From the Press Enterprise newspaper,
"Almost half of schools in California and in Riverside County are meeting the state's goal of an Academic Performance Index of 800, according to data released today by State Superintendent Tom Torlakson."
Ok well then about half better shape up or ship out by 2013-2014. Three years baby.
"Torlakson announced that a record 49 percent of California schools met or exceeded the state's Academic Performance Index target, even as the federal No Child Left Behind Act's formula threatened to label 913 newly identified campuses as failing.
In all, 55 percent of elementary schools, 43 percent of middle schools and 28 percent of high schools met or surpassed the state API target of 800."
Why such dismal rates for high school? Aren't the "bad" kids dropped out already? Yes and no. Dropout rates factor in, as does the initial administration of the CAHSEE. And plus, burn out factors in, as kids at this age are generally disenfranchised by the education institution. They know it is a pointless exercise mimicking something "good", they smell something fishy but can't quite put a finger on it. They know if they purposely fail, it does not affect (effect? affect? I'd miss that question on the test. Epic fail.) them one bit. It does however, matter for the school. Tired of Mr. X marking you tardy? Tired of Mrs. Y's incessant yammering about atoms? Tired of your parents waking you before dawn to go rot in a dark box devoid of stimulus every day? Fail the test and the school just might disappear.
"I applaud the hard work our students, teachers, parents, school employees and administrators are doing to improve -- even in the face of severe cuts to school funding," Torlakson said. "At school after school, and among every significant ethnic group, California's students are performing better than ever. The failure here is in our politics, not our public schools."

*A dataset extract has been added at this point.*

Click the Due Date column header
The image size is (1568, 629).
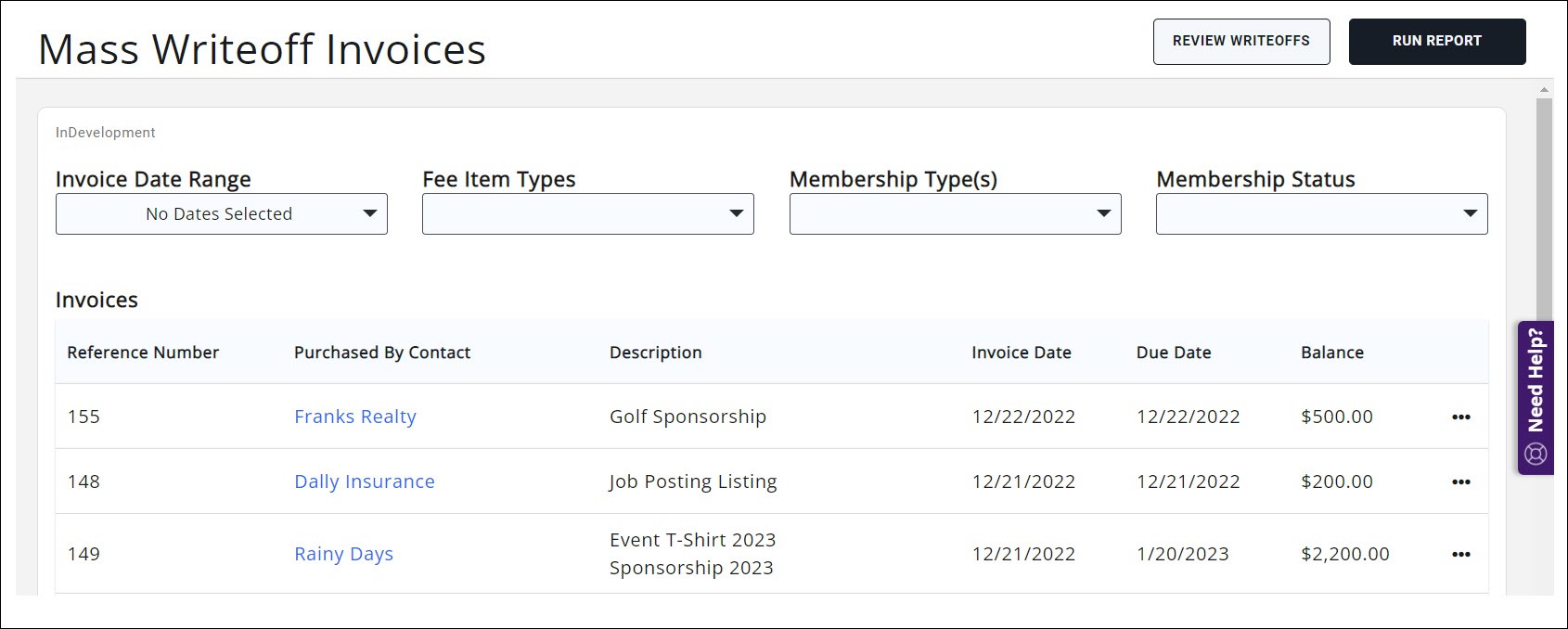click(x=1173, y=353)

Um no. The failure is that politics are in schools. They run the unions, the curriculum, the corporation-run testing system, the....you get the idea.
"The six Inland districts with the highest API are: Temecula Valley Unified (859), Menifee Union Elementary (843), Murrieta Valley Unified (843), Lake Elsinore Unified (833) and Corona-Norco Unified and Redlands Unified, (815 for both).

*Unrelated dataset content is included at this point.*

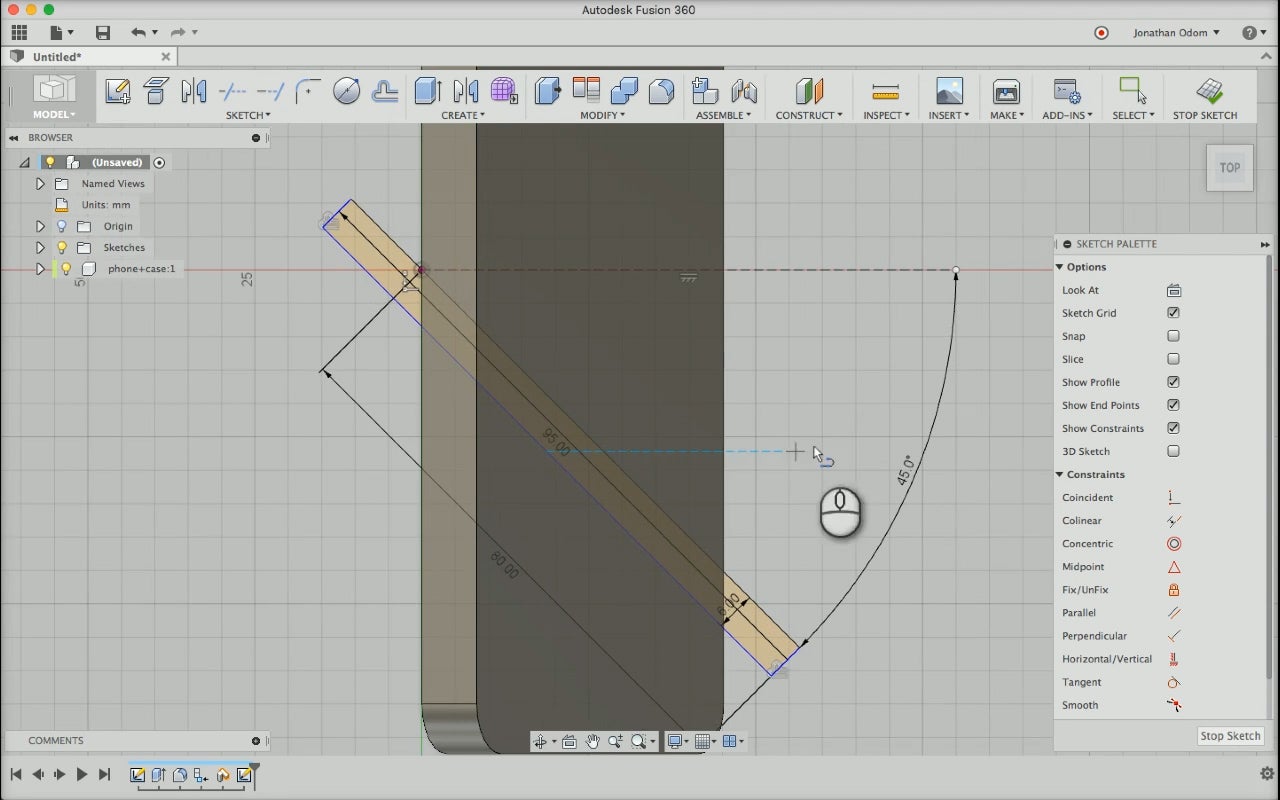The width and height of the screenshot is (1280, 800).
Task: Click the Create Sketch toolbar icon
Action: pos(118,91)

The five districts with the most improvement are Nuview Union Elementary (38 points), Banning Unified (24 points), Alvord Unified (23 points), San Jacinto Unified (21 points), Lake Elsinore Unified (20 points) and Romoland Elementary (20 points).
"Year-in and year-out, Riverside County's students are improving faster than most other students in the state. This new data bears that out. Among the state's 16 large counties, our students scored the fourth-largest gain on this year's state Academic Performance Index," Riverside County Superintendent of Schools Kenn Young said in a news release. "We scored the third-largest API gain over the span of the last dozen years, and in the English Language Arts portion of the federal AYP testing, we led all large counties in improvement over that extended period."
Redlands Unified posted a 15-point improvement on the API. Colton Joint Unified and San Bernardino City Unified both improved by 14 points.
Despite gains, the continued rise in No Child Left Behind standards put more schools on the state's Program Improvement watch list, according to data also released today. Program Improvement requires a number of steps to help struggling students and voluminous, time-consuming reports to the federal Department of Education."
You gotta love it. Some schools vastly improve, only to be sanctioned with program improvement, doom-and-gloom status.
Both the state API and federal AYP are based upon results from the statewide Standardized Testing and Reporting Program, which showed nine consecutive years of rising scores among California students, and from the California High School Exit Examination."